Over the past few weeks LinkedIn’s been quietly rolling out a new way to monitor engagement on any status updates you share. It finally appeared on my account this weekend.
It’s called ‘Who’s viewed your updates’ and you’ll find it on the right hand side of your LinkedIn home page underneath the ‘Who’s viewed your profile’ section…if you can’t yet see it then expect it very soon!
How can you monitor engagement on your status updates?
You’re now able to see the number of times each of your updates has been viewed as well as the number of likes and comments. The great thing is you can click through to these if you missed them via your notifications.
When you hover over the circles LinkedIn allows you to ‘see news your connections might enjoy’ and ‘see trending news to share’. Clicking on these links takes you through to Pulse (the renamed LinkedIn Today) and those LinkedIn influencers you follow. It’s a shame it doesn’t actually show you trending news from those in your network as that would be far more interesting.

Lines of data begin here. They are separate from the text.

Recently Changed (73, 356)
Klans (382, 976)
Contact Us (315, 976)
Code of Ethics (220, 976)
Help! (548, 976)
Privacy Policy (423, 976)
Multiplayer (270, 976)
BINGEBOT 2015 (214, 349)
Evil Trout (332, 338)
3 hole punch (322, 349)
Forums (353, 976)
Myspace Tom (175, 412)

However, you can opt to follow a number of publishers (click on the ‘All Publishers’ link on the Pulse toolbar) and, if you set up Pulse on your mobile, can follow any blogs or publications you like. Unfortunately, these don’t seem to currently sync to the full version of LinkedIn.
On the whole it’s a great little addition that helps you:
- Determine which of your posts get the most engagement.
- See the reach of each post. As well as seeing the overall number of people who’ve seen your post, LinkedIn tells you the numbers according to their relationship to you, i.e. how many first degree connections saw it, how many second degree connections and how many third degree connections. To see these figures hover over the appropriate circle (the smallest one with the blue line around represents your first degree connections, the next one your second degree connections and the biggest your third degree connections).
- Identify the times of the day/week to post to get maximum exposure. If you keep a note of when you post things, LinkedIn tells you how many people in your network have seen the post (I assume by seen they mean ‘impressions’ so it doesn’t mean the people have read your post).
What do you think of this feature?
How else do you think it will help you?